§ **Using the information**:
- A) In the passage on the Lusardi and Fishman talks:
(i) What did Dr. Lusardi charge the audience members to become?
(ii) What organization did Mr. Fishman found?
(iii) How much money did Mr. Fishman's fraternity raise, and for what cause?
- B) Rewrite part of the passage on the Lusardi and Fishman talks, beginning at the words "Dr. Lusardi spoke" and stopping after "change, he said.", with "fraternity" replaced by "student group".
- C) Continue the passage on the Lusardi and Fishman talks from where it stops.

Dr. Lusardi spoke about trends in global financial literacy and the effect of poor financial decisions. She charged the audience members to become stewards of financial literacy in their communities.
“Ask for information on financial literacy in your schools and school district, ask for it in your library and ask for it in your workplace,” she said.
Mr. Fishman, a student and founder of GW Responds, also put out a call to action during his talk about his experience trying to stay motivated to effect change in others.
He described a feeling of emptiness after working with his fraternity to raise more than $80,000 for cancer research. He realized it was because he was focused on other people’s reactions to the impact of their hard work, rather than the importance of attempting to effect change, he said.
“A million tweets won’t feed the hungry or heal the sick, a YouTube video won’t put a kid from an underserved community through college, but your hard work just might,” Mr. Fishman said.

§ **Data extract**:
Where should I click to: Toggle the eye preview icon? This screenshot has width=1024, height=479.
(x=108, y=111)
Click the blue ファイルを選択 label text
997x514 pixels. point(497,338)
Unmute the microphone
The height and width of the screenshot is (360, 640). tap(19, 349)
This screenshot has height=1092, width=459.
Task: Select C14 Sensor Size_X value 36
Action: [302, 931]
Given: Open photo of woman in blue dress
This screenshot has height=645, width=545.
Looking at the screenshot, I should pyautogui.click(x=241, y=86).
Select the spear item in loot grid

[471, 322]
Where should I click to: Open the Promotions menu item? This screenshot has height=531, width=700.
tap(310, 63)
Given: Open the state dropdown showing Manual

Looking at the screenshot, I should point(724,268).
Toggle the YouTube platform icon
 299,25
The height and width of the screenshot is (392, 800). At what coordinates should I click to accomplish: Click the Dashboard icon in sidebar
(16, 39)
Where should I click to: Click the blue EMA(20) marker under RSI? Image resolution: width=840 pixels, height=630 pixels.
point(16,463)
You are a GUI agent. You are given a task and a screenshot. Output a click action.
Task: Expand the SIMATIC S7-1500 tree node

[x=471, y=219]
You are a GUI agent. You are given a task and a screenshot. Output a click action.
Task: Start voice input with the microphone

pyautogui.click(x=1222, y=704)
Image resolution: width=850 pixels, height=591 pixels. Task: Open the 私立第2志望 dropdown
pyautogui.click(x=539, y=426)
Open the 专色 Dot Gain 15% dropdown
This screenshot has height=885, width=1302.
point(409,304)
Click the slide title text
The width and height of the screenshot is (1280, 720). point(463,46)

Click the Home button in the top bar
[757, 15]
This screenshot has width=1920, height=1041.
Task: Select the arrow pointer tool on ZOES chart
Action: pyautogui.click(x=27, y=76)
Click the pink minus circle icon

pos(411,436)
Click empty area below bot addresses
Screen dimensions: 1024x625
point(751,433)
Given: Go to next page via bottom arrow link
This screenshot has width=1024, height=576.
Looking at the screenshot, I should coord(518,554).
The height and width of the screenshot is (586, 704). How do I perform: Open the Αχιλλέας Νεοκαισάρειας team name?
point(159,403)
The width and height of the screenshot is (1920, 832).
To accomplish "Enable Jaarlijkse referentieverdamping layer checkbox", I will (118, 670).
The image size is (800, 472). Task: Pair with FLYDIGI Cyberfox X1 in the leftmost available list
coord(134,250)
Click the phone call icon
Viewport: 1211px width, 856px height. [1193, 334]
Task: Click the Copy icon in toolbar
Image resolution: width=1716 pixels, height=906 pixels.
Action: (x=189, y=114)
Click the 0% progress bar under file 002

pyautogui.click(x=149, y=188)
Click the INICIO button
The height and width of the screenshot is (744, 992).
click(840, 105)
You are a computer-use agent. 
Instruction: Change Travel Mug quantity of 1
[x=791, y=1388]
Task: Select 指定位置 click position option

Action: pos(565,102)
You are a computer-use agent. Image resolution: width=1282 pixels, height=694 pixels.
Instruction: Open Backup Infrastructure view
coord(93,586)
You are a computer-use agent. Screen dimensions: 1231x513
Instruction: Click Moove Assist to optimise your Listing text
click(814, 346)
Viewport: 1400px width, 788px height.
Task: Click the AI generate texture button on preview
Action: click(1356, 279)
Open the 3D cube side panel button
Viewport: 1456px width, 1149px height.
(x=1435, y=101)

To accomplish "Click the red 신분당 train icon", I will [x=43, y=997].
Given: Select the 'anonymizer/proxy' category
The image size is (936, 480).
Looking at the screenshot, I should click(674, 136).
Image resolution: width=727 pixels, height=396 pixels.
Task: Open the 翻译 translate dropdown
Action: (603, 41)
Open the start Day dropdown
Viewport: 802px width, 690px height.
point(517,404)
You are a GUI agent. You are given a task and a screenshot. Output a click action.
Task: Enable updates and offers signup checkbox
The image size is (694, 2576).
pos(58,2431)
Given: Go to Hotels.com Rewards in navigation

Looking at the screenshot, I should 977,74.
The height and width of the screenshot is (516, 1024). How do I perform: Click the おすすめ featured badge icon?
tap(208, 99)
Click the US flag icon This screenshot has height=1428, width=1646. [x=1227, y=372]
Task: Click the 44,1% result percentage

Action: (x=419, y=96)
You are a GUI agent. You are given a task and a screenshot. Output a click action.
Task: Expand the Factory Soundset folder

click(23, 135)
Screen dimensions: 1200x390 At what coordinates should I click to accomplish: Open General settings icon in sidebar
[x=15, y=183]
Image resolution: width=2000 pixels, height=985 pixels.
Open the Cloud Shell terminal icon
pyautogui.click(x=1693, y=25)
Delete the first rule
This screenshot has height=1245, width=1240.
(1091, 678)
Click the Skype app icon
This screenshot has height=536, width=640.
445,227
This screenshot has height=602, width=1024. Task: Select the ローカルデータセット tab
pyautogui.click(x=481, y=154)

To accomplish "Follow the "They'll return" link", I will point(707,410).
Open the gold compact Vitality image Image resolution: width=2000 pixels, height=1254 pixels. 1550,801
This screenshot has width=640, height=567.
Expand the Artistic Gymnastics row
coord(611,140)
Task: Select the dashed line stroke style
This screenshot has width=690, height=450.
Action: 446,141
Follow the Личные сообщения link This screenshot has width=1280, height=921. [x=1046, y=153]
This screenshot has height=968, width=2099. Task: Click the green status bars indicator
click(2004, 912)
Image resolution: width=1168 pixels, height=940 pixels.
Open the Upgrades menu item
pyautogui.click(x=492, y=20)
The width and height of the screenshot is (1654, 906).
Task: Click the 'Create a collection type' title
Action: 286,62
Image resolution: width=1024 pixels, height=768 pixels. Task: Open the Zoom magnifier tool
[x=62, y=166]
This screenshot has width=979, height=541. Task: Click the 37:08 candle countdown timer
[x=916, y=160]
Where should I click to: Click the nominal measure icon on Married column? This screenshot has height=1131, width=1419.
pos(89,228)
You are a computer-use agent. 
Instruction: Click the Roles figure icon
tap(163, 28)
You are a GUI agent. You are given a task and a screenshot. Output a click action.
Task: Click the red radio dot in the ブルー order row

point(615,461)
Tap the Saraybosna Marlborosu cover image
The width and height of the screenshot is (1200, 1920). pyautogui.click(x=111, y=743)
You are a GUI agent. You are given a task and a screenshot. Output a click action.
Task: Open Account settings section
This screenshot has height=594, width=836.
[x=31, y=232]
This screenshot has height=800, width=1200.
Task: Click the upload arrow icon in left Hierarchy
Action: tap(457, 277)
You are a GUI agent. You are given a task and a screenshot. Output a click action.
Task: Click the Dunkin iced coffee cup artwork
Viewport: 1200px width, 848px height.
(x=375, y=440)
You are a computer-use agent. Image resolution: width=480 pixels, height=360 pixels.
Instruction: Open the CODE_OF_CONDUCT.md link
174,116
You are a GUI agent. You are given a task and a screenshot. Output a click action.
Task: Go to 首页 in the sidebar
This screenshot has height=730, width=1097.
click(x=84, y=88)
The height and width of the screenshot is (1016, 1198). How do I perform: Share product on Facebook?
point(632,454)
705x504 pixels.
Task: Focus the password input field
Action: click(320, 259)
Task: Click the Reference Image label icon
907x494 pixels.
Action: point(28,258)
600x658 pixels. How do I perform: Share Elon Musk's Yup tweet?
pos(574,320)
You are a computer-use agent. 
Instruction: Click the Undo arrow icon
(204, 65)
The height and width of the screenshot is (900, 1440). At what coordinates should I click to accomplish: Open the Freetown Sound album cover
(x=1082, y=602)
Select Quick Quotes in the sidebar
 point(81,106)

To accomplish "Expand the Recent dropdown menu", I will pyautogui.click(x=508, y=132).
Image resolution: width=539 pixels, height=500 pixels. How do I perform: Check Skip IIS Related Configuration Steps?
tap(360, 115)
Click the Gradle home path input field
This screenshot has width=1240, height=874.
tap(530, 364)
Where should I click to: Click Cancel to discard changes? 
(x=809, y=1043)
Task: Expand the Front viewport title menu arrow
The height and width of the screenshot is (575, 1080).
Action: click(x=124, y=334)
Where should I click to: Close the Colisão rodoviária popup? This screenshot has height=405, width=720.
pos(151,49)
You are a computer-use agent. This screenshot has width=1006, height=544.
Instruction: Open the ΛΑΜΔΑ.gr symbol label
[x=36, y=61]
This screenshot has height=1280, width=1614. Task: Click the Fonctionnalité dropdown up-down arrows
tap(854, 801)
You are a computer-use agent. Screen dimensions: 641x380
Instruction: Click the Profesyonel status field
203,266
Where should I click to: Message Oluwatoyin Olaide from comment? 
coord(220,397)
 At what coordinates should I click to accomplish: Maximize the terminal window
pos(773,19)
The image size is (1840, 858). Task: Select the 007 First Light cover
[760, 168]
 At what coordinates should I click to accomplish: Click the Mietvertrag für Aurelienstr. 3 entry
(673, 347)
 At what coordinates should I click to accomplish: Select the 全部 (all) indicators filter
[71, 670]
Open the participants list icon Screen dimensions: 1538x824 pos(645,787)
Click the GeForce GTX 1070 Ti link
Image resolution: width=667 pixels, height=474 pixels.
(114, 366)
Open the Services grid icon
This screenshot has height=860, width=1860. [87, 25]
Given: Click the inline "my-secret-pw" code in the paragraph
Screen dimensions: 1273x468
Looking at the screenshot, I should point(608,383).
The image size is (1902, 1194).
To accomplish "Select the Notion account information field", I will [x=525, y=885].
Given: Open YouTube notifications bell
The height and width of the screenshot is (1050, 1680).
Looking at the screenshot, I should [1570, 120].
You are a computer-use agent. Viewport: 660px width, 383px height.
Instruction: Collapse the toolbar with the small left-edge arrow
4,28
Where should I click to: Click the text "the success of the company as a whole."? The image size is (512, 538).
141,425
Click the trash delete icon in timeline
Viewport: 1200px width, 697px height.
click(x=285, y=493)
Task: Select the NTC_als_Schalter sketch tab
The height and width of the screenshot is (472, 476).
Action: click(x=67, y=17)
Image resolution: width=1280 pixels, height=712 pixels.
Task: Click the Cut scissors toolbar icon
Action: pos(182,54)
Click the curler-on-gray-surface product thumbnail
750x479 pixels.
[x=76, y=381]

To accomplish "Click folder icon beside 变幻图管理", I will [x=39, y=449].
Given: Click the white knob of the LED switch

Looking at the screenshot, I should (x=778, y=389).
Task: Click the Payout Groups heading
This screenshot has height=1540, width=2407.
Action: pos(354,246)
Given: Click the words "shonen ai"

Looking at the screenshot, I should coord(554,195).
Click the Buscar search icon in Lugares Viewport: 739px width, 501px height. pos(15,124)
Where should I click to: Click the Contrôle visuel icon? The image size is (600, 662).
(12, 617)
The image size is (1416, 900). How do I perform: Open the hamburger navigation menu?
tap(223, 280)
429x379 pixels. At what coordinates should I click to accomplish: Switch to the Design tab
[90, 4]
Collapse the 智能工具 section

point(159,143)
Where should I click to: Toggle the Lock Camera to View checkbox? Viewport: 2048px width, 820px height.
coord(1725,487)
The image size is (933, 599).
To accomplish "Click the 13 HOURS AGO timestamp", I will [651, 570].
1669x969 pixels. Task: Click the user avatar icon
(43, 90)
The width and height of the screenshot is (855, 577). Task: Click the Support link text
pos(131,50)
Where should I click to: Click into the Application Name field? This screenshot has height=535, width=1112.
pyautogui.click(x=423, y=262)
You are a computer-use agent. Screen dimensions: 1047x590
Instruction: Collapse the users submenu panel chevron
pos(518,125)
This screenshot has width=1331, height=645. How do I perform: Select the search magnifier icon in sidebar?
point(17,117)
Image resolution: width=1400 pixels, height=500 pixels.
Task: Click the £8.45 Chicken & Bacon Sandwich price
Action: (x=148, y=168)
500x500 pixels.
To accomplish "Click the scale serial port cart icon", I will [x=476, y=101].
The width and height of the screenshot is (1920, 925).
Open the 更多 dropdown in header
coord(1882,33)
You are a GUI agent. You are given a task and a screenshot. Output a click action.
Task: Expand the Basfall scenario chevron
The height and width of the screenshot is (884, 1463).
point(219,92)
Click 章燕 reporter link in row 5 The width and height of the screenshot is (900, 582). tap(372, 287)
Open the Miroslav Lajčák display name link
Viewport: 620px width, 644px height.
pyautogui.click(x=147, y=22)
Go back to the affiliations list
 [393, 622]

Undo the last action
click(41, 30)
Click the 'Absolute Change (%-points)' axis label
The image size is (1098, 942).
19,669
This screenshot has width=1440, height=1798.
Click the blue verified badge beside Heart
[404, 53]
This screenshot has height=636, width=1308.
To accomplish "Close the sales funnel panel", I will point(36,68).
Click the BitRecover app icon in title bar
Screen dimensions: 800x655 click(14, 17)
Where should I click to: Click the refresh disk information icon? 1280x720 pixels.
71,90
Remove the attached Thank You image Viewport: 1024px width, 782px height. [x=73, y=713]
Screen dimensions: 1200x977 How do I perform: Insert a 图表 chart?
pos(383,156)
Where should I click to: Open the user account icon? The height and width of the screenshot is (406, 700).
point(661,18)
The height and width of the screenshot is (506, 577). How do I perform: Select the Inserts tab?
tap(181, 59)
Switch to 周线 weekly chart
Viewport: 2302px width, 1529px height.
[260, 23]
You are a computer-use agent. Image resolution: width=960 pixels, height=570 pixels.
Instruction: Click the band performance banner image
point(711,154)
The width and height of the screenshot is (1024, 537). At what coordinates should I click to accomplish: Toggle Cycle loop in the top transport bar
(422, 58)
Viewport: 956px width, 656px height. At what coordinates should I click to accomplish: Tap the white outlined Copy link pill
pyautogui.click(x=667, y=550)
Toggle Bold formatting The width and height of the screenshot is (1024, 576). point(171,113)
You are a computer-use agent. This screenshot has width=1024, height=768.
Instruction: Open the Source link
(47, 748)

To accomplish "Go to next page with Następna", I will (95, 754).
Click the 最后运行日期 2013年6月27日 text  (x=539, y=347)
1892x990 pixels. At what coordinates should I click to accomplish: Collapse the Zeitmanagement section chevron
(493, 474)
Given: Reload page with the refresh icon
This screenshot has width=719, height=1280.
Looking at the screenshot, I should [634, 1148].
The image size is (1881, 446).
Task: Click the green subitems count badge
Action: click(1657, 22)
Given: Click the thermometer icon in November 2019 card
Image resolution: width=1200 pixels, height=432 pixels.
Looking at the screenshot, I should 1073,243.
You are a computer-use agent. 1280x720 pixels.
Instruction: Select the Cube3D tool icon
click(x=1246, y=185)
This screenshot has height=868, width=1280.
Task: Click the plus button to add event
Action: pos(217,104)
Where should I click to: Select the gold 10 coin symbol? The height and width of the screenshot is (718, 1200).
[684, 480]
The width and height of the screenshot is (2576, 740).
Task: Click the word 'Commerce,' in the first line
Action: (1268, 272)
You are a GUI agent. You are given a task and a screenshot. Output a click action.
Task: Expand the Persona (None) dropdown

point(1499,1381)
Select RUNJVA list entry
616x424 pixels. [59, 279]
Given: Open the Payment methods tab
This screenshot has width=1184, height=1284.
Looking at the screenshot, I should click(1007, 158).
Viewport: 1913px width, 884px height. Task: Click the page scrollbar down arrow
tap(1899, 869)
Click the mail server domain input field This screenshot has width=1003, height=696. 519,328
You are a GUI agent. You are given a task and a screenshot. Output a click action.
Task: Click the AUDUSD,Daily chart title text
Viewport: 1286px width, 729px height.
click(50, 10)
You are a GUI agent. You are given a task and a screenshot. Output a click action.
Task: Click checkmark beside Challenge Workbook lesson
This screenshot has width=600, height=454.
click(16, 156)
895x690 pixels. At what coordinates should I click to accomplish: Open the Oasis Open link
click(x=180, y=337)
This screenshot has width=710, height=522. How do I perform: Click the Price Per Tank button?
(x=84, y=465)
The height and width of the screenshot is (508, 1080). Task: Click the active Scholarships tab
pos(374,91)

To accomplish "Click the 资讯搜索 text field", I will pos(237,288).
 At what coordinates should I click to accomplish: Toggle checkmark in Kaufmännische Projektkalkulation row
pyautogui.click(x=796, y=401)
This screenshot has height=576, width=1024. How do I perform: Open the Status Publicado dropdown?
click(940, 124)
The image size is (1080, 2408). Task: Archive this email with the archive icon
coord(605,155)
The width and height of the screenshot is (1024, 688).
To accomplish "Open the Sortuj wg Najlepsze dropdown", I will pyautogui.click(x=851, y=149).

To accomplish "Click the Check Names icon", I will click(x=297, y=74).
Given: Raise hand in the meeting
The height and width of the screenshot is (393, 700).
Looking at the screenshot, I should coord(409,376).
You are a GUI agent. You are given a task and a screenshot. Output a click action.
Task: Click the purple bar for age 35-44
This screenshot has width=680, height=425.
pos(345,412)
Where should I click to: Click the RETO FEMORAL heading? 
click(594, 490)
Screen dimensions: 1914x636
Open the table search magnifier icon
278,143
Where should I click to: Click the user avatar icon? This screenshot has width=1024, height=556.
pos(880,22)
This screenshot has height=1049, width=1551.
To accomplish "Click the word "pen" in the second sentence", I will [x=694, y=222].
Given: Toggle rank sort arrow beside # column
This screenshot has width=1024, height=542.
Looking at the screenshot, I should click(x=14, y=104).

§ **Replies**:
- A)
(i) Stewards of financial literacy in their communities.
(ii) GW Responds.
(iii) More than $80,000, for cancer research.

- B)
Dr. Lusardi spoke about trends in global financial literacy and the effect of poor financial decisions. She charged the audience members to become stewards of financial literacy in their communities.
“Ask for information on financial literacy in your schools and school district, ask for it in your library and ask for it in your workplace,” she said.
Mr. Fishman, a student and founder of GW Responds, also put out a call to action during his talk about his experience trying to stay motivated to effect change in others.
He described a feeling of emptiness after working with his student group to raise more than $80,000 for cancer research. He realized it was because he was focused on other people’s reactions to the impact of their hard work, rather than the importance of attempting to effect change, he said.

- C)
Ms. Pardasani spoke about a different brand of dedication during her talk focused on her struggle with anxiety and depression and her mother’s cancer.
She discussed how she used mindfulness, or an awareness of being in the moment, to manage her anxiety.
Tricks such as naming her disease “orange soda” to take the sting out of it and trying her best each day have helped her to stay healthy.
Ms. Pardasani said that she hopes that those with anxiety and depression who heard her talk will be moved to admit their problems.
“Chances are there are more people that understand you than you think, and that's so key to overcoming anything in life,” she said. “Finding similarities with other human beings is what you're here to do, and I want people to never be afraid or ashamed of pouring their hearts out.”
Encouraging openness is exactly what TEDxFoggyBottom was about, Mr. Doyle said.
“Friday was a day filled with vulnerability, inspiration, and strength,” Mr. Doyle said. “Our team couldn't be prouder, and I couldn't be more proud of our team.”